Down Goes Speakeasy

Last week, Speakeasy Ales & Lagers ceased operations. It was a surprise to the Bay Area beer drinking community. Overall, it really shouldn’t have been. The craft beer business should not be considered “small” or “niche” anymore. Billion dollar acquisitions will do that.

Speakeasy has a long, solid history of beer making starting in 1997. They have brewed a good, diverse lineup of beers under a creative theme. Moved to a bigger location and opened a taproom in 2011. A new brewhouse and ramped up production in 2015. And now, a possible permanent pause.

This may seem counter intuitive to the rise in the craft beer market, but despite those big buy outs the business slowed in 2016. Combine that with the attention craft brewers are getting and the sheet number of “new” or “hot” brewers that arrived during that recent bubble and some of the older craft brewers that previously had solid financial backing may see those investor looking elsewhere.

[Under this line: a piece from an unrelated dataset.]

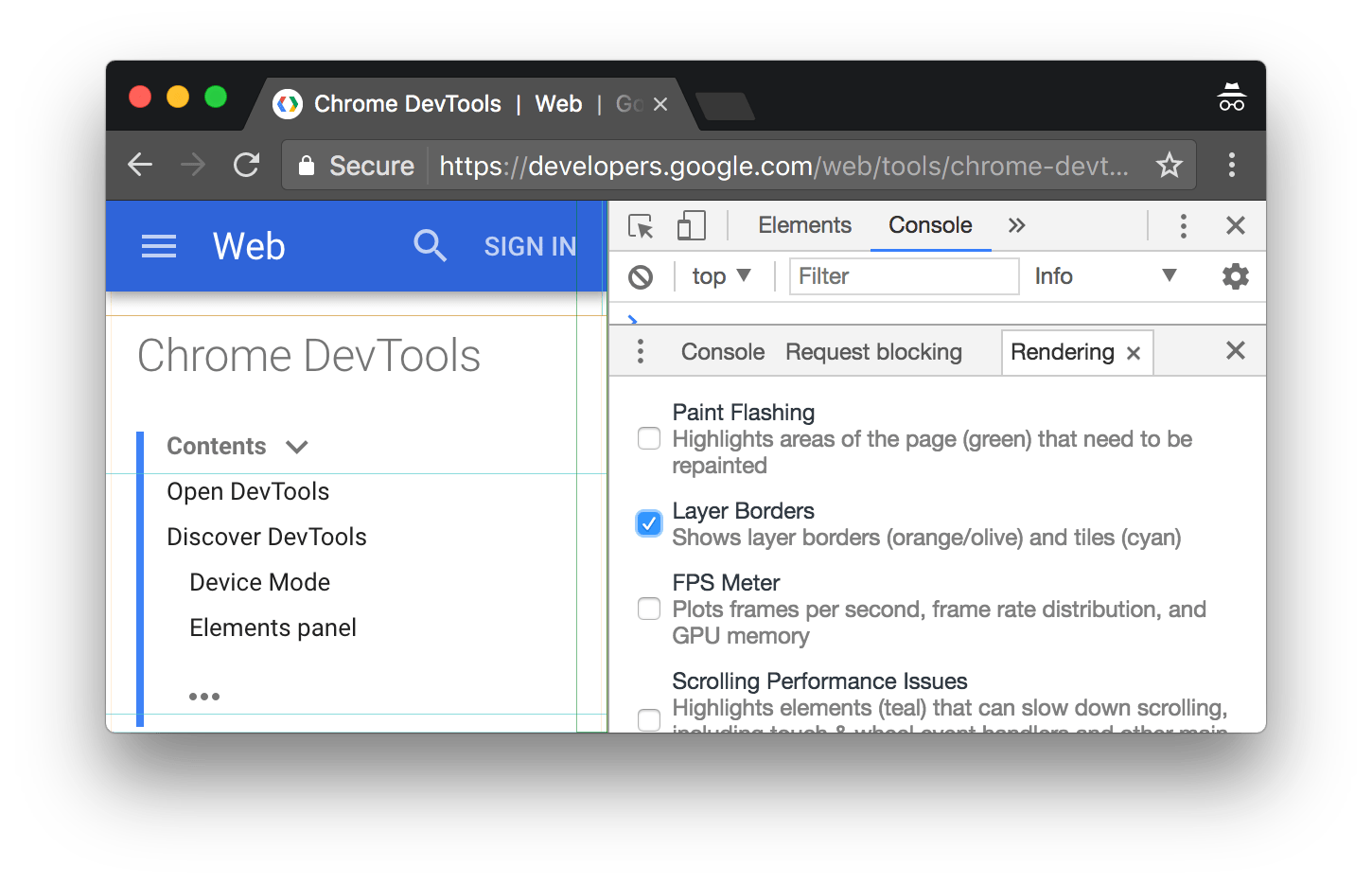The height and width of the screenshot is (884, 1372).
Task: Click the search magnifier icon
Action: (430, 246)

Speakeasy in San Francisco isn’t the only one. URBM St. and Twisted Manzanita in the San Diego Area closed recently – a region that is a beer mecca and about as friendly a competitive market could be. The Northwest lost 6 well known ones. Even back east, nostalgic “firsts” like Triangle have to close. It can all be blamed somewhat on more competition, but it isn’t all at the consumer level.

In my many years working in tech, it is much easier to see there. There are very few competitors within specific categories, but the differentiators have to be distinct between them. And that’s not for the customer to notice, but for the investors. A prospect in tech may go completely against logic and buy something. They may care less about the technology and more about the people behind it. It may just be a “rack fill” buy. But the firms backing these tech companies and their solutions are the truly discriminate consumers. They will look at the whole package and want to see what stands out and what can be molded to stand above.

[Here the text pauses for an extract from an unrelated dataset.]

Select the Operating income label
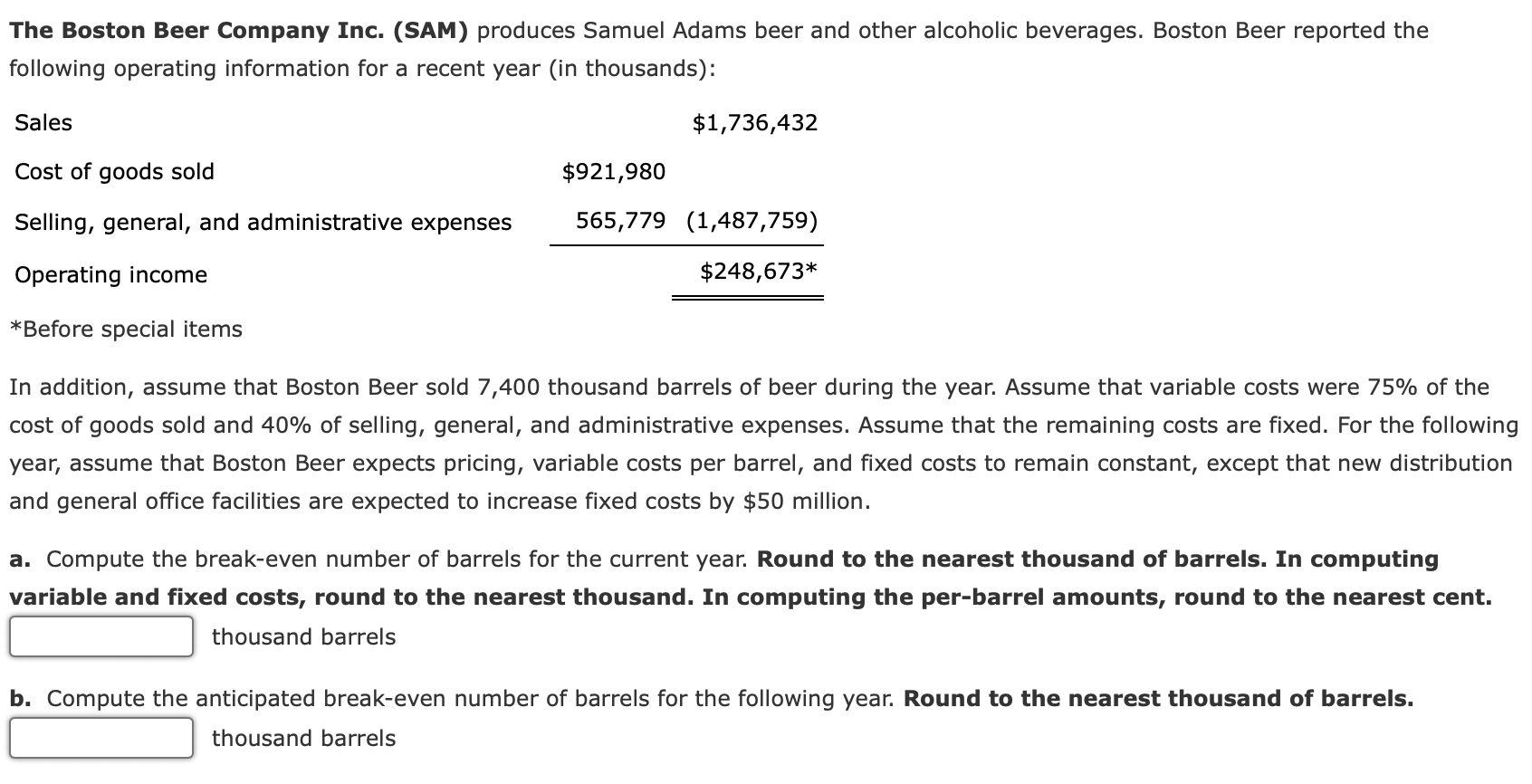Viewport: 1532px width, 784px height. 110,274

Here’s where I feel most breweries that have been around for 8 plus years will feel the pinch. There are more new kids on the block for investors to take their money to. If your plan 5 years ago didn’t happen completely to their liking, the investors can just bet on the next brewer that was at the same place your outfit was when it was rolling out that 5 year plan.

Speakeasy was found around San Francisco, in pizza parlors and even at the ballpark, where it seemed to get just as many craft beer buys as Racer 5 when I was in the buying lines. Outside of SF, they were harder to find. Their taproom was also quite an investment financially and for a 3rd street corridor area that wasn’t quite growing so much in their spot, especially when they’re far enough off the main Muni line that driving still made the most sense for people and driving and taprooms aren’t always the best choice. And they were still chugging along with a new release coming soon after their shut down. So it must have still been a bit of a surprise.

Speakeasy put out solid beers. But maybe they’ll be better known as being a perfect example of the craft beer boom and what happens to those that were ahead of the curve and didn’t make it.